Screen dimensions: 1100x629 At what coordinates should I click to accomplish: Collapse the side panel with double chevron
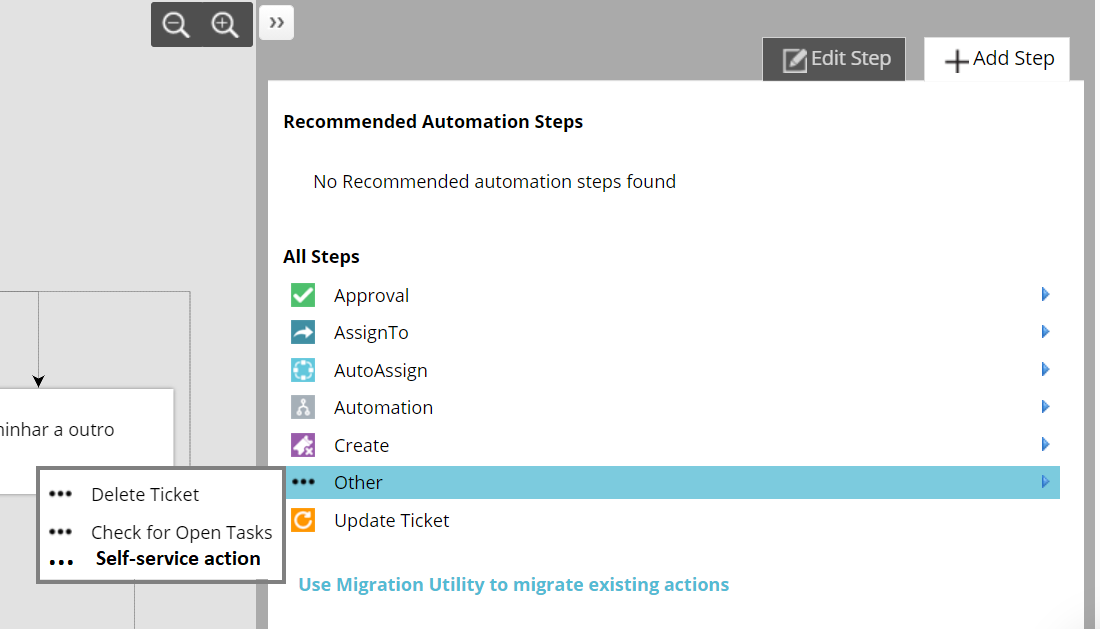click(x=276, y=22)
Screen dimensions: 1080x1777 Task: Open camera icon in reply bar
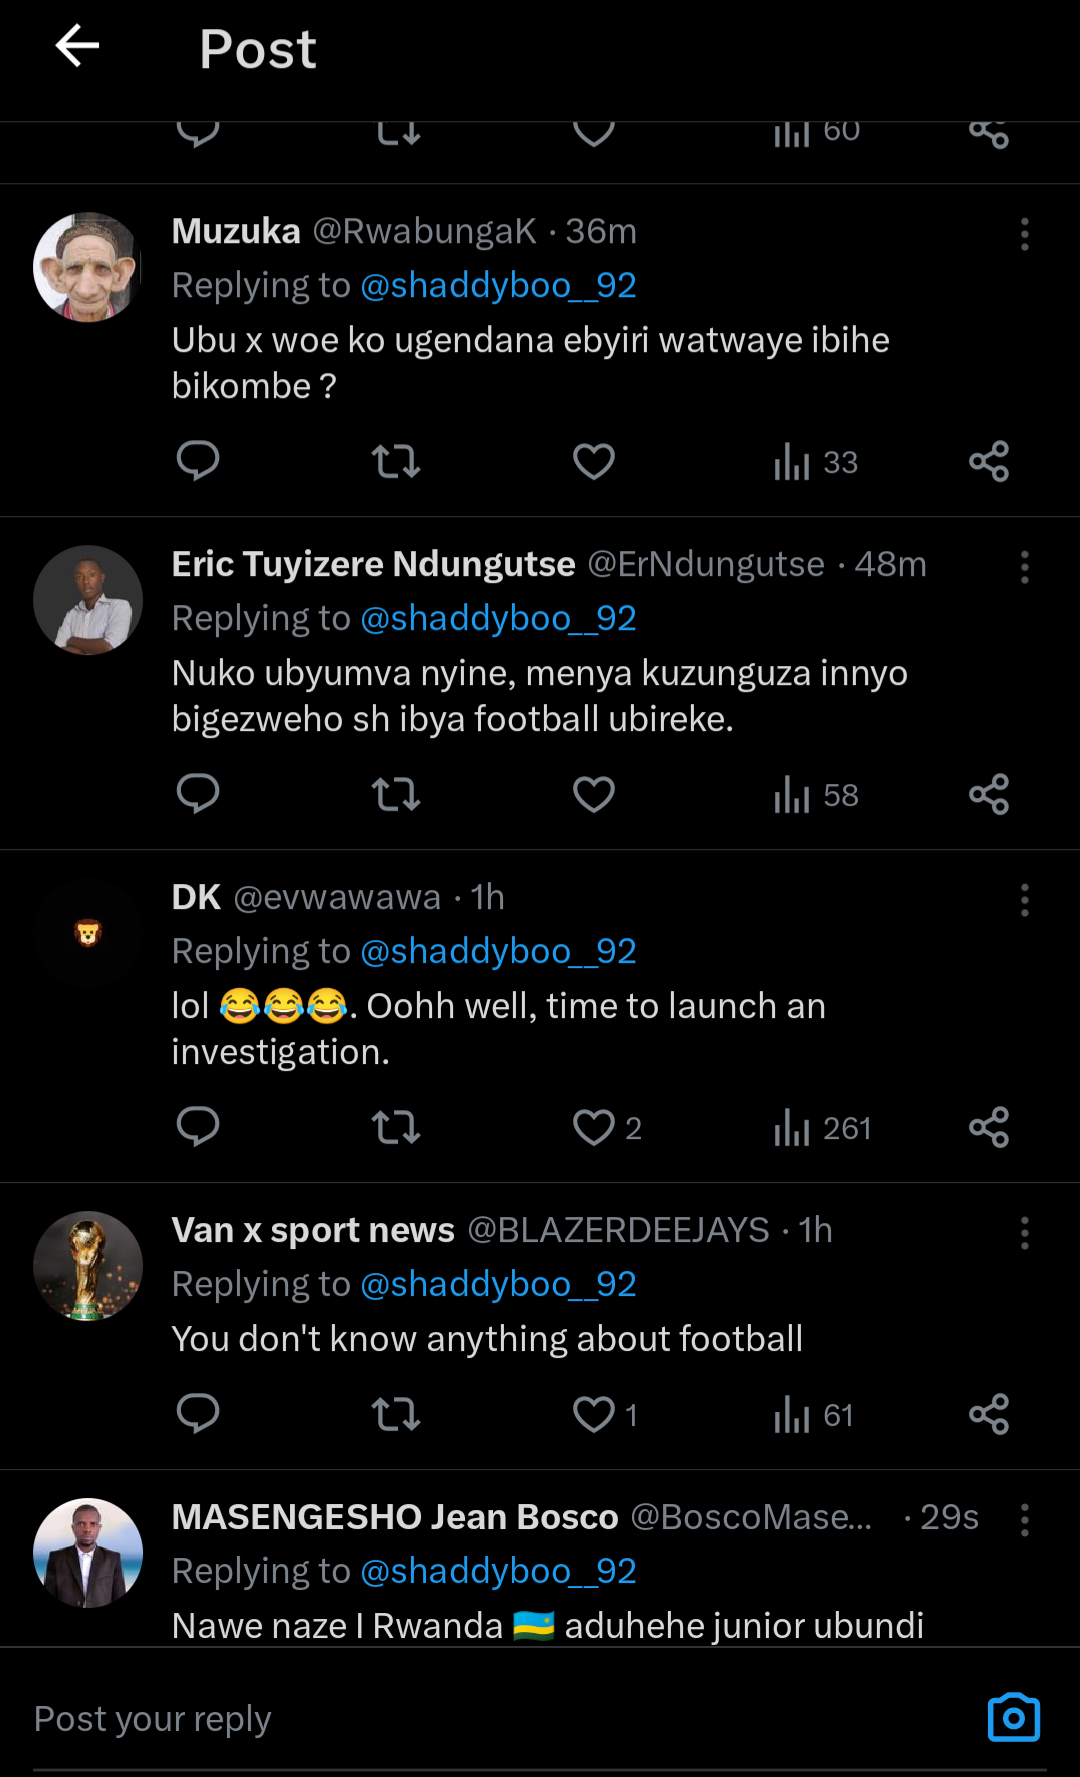1013,1718
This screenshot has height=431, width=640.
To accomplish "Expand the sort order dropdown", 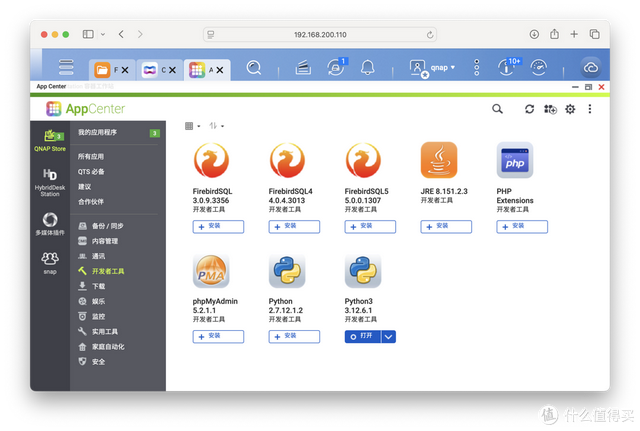I will coord(216,126).
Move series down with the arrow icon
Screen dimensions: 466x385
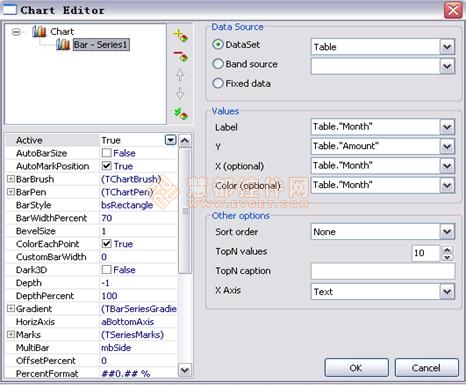pos(180,94)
---*---
Task instructions> Skip the pictures. Return exactly the lines from the one containing "Move series down with the arrow icon" through the end of the data above, both included, and nothing besides.

Task answer>
Move series down with the arrow icon
Screen dimensions: 466x385
pos(180,94)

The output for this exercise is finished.